Natural Dis-tinction Un-natural Selection (Spring/Summer 2009) is the thirty-third collection McQueen made for his eponymous fashion house. According to the show's program notes, McQueen drew inspiration from the theory of natural selection as described by Charles Darwin in his seminal 1859 work On the Origin of Species. Natural Dis-tinction is known for its pioneering use of digital prints, which were engineered to match the patterns of their garments, rather than the usual practice of the pattern being cut to accommodate an existing print. The collection's prints were derived from natural materials, in the latter half manipulated to appear kaleidoscopic. Two distinct phases of designs contrasted the beauty of nature with the impact of human industry.

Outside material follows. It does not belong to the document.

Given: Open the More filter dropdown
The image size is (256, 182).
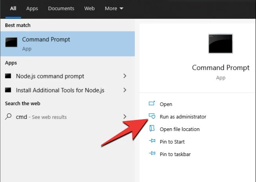Looking at the screenshot, I should pos(114,9).
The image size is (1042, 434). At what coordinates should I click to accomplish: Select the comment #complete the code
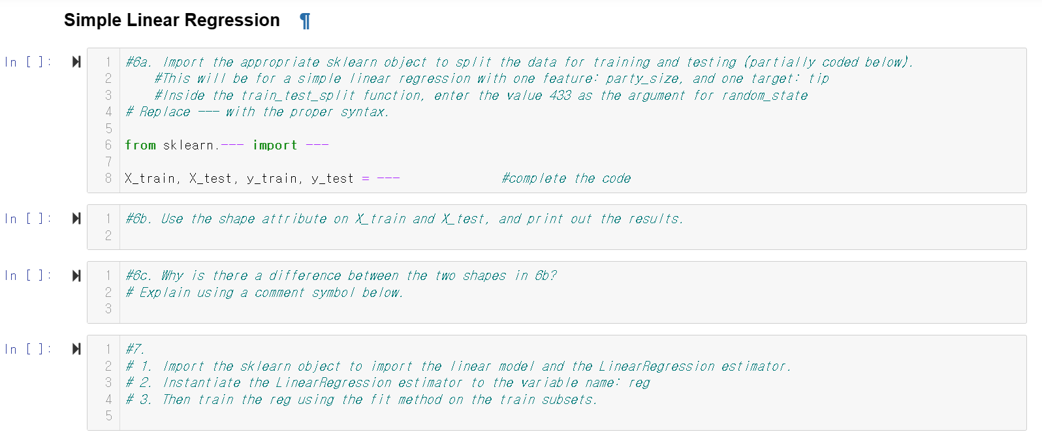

The first portion of the collection visually referenced unspoiled nature using soft colours, natural materials like leather, delicate embroidery, loose fringe, and flowing, organic shapes. Prints in this section were floral or derived from wood grain in light shades of brown. Many designs featured embroidered floral motifs or fabric flowers. In some, the flowers were set beneath transparent tulle, evoking scientific specimens kept beneath glass, as was common in the Victorian era. The skull, by that point a McQueen signature, appeared on the front of a white minidress in Look 7.

In the second half of the collection, inspiration shifted to the industrial and modern, with two contrasting colour schemes. Some designs had patterns in artificially bright colours, while the rest were in shades of black and white. The prints in this section were still mainly derived from nature – flowers, crystals, and bones – but were digitally manipulated to look unnaturally angular and symmetrical. McQueen described the prints as organic in nature but "enhanced, synthetic – touched by man". Other prints were based on buildings such as the Eiffel Tower, or a mountain taken from a photograph by Dan Holdsworth. Artificial and structured textiles predominated: Lycra for leggings and dresses, and bonded leather dyed black, calling to mind fetish wear. Some dresses and jumpsuits were encrusted with minerals; the final look was a jumpsuit covered with pieces of real amber.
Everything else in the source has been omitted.